**Brief:** Reproduce the penalty guidance word for word from "7. Notifying the" to "the penalty notice.".

**Text section:**
7. Notifying the taxpayer
If the penalty is not remitted in full, the legislation requires you to give the entity written notice of their liability to pay the penalty and the reasons why they are liable. The amount of penalty notified should be the amount remaining after any remission. This can be included in the penalty notice.
However, in all instances, you should also provide the entity with a written explanation of:
- the opportunity provided for them to comply if appropriate to provide
- why they are liable to the penalty
- the amount of the penalty imposed by law
- the Commissioner's discretion to remit the penalty
- the factors considered in the remission decision
- the evidence (or other material) relied on to make the remission decision
- the remission decision
- the amount of remission, if any, and
- the amount of penalty payable, if any, after remission.
8. Review rights
If you make the decision not to fully remit the penalty, the entity may object against that decision, but only if the penalty payable after any remission is more than 2 penalty units.
The entity may also object to the requirement to register or to cancel its registration. If it is successful, there will be no liability to the penalty.
9. Other options available
As an alternative to imposing the penalty, the following options may be considered:
- In cases where there is serious non-compliance such as falsifying records or other fraud, seek to have the offence prosecuted by referring the matter to the Director of Public Prosecutions (DPP).
- If the entity does not register voluntarily when given the opportunity we would compulsorily register the entity under subsection 25-5(2) of the GST Act if satisfied that the entity is required to be registered. Once registered, assessments can be made of the net amount or assessed net amount of indirect tax payable under the TAA and proceed to recover the amounts. Assessments of the penalty can also be made.
- If an entity is registered when not carrying on an enterprise and the Commissioner is satisfied that it did not carry on an enterprise or it will not do so for the next 12 months, compulsorily cancel the registration under subsection 25-55(2) of the GST Act.

**Records supplied:**
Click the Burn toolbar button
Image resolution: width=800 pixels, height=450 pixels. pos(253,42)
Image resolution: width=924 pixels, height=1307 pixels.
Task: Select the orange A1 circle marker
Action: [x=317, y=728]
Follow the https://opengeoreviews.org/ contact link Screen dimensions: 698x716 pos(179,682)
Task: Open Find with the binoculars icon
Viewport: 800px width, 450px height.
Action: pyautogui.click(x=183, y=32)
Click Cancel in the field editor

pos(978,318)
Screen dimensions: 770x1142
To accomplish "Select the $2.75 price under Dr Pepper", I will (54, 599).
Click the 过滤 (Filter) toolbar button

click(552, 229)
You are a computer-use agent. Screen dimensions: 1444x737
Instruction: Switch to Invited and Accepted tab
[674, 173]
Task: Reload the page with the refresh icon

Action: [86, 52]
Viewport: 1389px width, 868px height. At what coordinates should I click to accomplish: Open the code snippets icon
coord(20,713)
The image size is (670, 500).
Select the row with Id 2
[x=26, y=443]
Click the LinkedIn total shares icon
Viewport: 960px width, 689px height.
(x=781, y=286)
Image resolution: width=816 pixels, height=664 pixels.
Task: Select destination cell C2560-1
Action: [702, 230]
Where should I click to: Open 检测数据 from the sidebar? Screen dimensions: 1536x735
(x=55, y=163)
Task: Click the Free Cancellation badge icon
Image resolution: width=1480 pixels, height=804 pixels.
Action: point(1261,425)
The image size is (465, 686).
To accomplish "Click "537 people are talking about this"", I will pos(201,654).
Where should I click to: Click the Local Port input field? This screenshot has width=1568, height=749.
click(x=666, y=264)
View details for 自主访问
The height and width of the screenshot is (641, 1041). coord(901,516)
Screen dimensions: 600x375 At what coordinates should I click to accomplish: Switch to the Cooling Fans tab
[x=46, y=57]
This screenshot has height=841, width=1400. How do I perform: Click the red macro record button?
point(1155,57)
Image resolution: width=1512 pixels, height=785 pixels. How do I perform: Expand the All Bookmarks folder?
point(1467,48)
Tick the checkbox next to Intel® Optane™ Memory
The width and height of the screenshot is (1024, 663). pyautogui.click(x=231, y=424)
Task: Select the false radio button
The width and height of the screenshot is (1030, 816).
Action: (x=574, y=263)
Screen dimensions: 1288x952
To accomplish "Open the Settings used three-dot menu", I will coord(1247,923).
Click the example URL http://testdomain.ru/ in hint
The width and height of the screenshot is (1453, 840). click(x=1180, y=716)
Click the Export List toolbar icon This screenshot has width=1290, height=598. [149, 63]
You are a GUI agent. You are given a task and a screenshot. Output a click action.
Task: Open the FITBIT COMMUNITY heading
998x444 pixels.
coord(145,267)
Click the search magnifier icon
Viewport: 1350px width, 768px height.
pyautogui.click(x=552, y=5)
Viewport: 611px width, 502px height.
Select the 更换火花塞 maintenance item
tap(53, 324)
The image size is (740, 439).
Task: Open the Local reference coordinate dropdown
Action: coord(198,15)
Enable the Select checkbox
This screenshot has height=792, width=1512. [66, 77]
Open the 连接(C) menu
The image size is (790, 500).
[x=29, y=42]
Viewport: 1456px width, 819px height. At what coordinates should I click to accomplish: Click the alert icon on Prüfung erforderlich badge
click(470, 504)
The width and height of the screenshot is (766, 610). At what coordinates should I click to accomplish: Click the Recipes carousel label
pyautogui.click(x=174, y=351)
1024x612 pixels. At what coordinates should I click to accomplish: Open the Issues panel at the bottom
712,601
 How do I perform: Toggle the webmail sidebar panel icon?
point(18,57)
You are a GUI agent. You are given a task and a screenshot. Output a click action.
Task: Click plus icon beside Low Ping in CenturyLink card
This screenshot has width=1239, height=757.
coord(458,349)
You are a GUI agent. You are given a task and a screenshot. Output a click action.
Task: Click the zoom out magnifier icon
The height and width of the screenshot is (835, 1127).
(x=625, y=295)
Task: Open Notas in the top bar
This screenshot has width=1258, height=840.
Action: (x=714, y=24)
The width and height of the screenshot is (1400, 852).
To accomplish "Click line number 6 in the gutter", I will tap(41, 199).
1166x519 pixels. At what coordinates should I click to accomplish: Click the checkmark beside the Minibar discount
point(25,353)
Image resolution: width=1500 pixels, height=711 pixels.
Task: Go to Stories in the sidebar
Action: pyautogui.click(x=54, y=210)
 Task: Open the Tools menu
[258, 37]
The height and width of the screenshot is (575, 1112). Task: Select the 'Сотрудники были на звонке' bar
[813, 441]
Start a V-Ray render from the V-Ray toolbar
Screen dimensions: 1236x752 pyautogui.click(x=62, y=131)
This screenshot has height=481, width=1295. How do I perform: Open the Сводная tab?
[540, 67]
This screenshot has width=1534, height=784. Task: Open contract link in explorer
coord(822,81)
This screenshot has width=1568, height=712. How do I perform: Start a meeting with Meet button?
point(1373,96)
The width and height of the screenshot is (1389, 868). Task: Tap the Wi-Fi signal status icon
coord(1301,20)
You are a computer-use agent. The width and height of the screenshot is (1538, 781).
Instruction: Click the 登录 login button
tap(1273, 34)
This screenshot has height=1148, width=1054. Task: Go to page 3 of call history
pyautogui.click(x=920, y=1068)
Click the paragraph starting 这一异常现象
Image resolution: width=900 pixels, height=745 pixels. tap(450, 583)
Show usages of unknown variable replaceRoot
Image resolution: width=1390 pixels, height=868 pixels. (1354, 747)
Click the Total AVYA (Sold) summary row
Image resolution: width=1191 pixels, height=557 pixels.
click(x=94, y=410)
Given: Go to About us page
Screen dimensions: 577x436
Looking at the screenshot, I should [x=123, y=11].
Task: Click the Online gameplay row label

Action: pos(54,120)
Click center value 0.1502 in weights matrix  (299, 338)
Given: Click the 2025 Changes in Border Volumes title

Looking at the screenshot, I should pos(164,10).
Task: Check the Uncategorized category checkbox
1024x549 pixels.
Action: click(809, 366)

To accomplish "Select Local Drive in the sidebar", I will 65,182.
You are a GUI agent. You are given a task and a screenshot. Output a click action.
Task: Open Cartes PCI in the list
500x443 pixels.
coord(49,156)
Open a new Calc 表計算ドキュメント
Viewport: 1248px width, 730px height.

**Answer to the task:**
7. Notifying the taxpayer
If the penalty is not remitted in full, the legislation requires you to give the entity written notice of their liability to pay the penalty and the reasons why they are liable. The amount of penalty notified should be the amount remaining after any remission. This can be included in the penalty notice.